When you meet the racists on the road, correct their usage


There's a U.S. presidential campaign bumper sticker making the rounds that at once purports to take advantage of free speech while at the same time devolving into racist taunting.
In an attempt to play on the word "renege," the bumper sticker shouts out "Don't Renege in 2012," only renege is deliberately misspelled to use a racial epithet. See how clever? The makers of the bumper sticker picked up on what they believed to be a double-entendre.
The problem, aside from the ugly racist undertone, is that the way the bumper sticker is worded, it actually seems to call on people not to reverse - not to renege on--the vote they made for Barack Obama in 2012. (There's small type on the bumper sticker that's more specifically anti-Obama, but who can read the small type from a car's length away?)
It's unclear if masses of people are actually putting these bumper stickers on their cars. The photo posted on Facebook, The Huffington Post and elsewhere all seem to feature the bumper sticker plastered on the back of a gray vehicle that also features a promotional decal for a well-known brand of shotgun.
People posting pictures of the bumper sticker are asking their readers and followers for their opinion. Or, as in the case of a friend whose post was the first I saw, they're just writing an observation like "Sigh" without further comment.
One question that looms large is whether those who might see the bumper sticker should say something to the person who's placed it on his or her vehicle. Just as those using the bumper sticker have a right to free speech, surely others who find it offensive have an equal right to freely speak to how offensive they find the words.
So, what's the right thing to do?
If you harbor a strong feeling about just how offensive something is, the right thing to do is to speak up.
It's no different if you find yourself in a setting when someone offers a joke that is racist, sexist, anti-Semitic, homophobic or anything else that you believe goes against your core beliefs about what is appropriate discourse. If you don't find the joke funny, it's acceptable to tell the teller that you find such jokes offensive. Doing that upon the first telling (these jokes tend to come in multiples spread over time) establishes that while someone has a right to spew such stuff, you would prefer that he or she not do it in your company.
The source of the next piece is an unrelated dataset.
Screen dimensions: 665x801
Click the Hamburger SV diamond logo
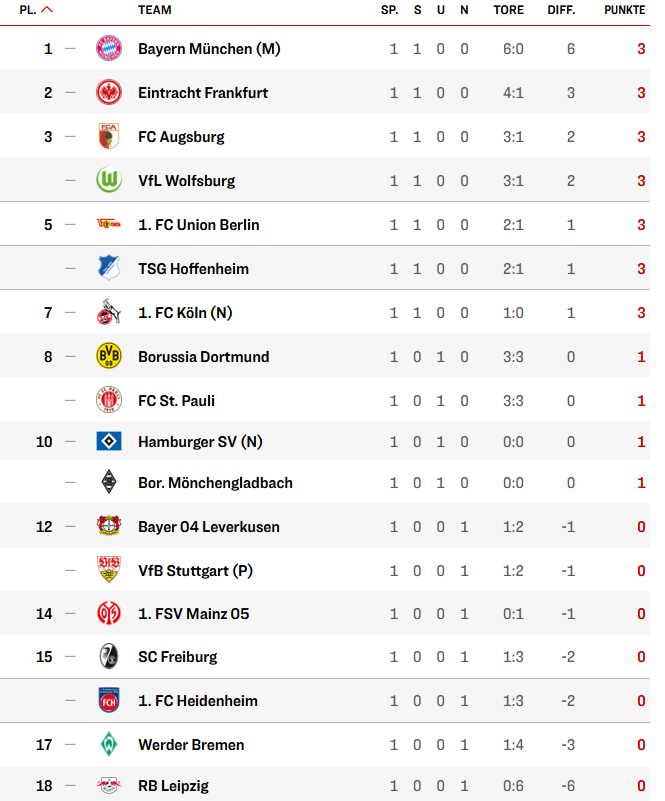tap(109, 441)
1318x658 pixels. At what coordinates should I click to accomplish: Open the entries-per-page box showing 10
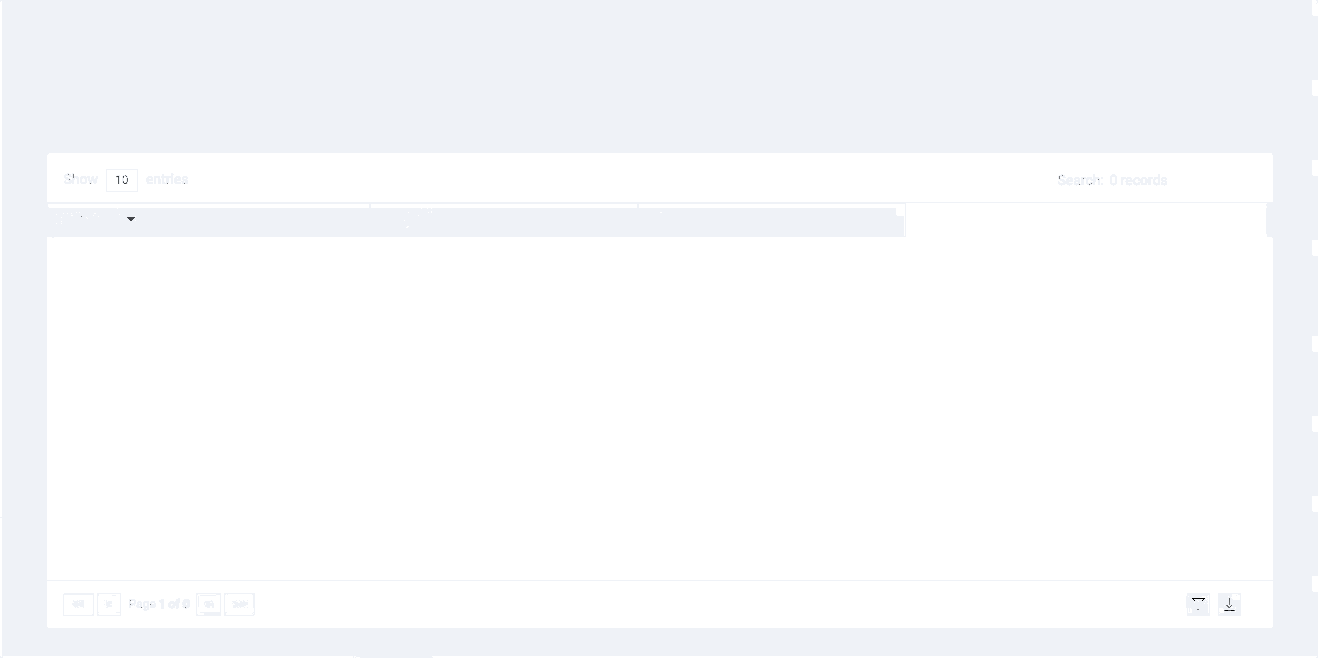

Those who display such bumper stickers should know that there are people who find them offensive.
Granted, the accompanying sticker for a shotgun manufacturer might give you some trepidation. So, use your judgment in deciding how you deliver your response.
My suggestion would be to let the motorist know - from a far-enough distance - that you don't plan to renege on your vote in 2012, that you do plan to change how you voted, or that you never voted for the fellow in the first place - but that regardless of your political leanings, racist language does little to advance whatever his cause might be.
Jeffrey L. Seglin, author of The Right Thing: Conscience, Profit and Personal Responsibility in Today's Business and The Good, the Bad, and Your Business: Choosing Right When Ethical Dilemmas Pull You Apart, is a lecturer in public policy and director of the communications program at Harvard's Kennedy School . Follow him on Twitter: @jseglin
 
Do you have ethical questions that you need answered? Send them to rightthing@comcast.net.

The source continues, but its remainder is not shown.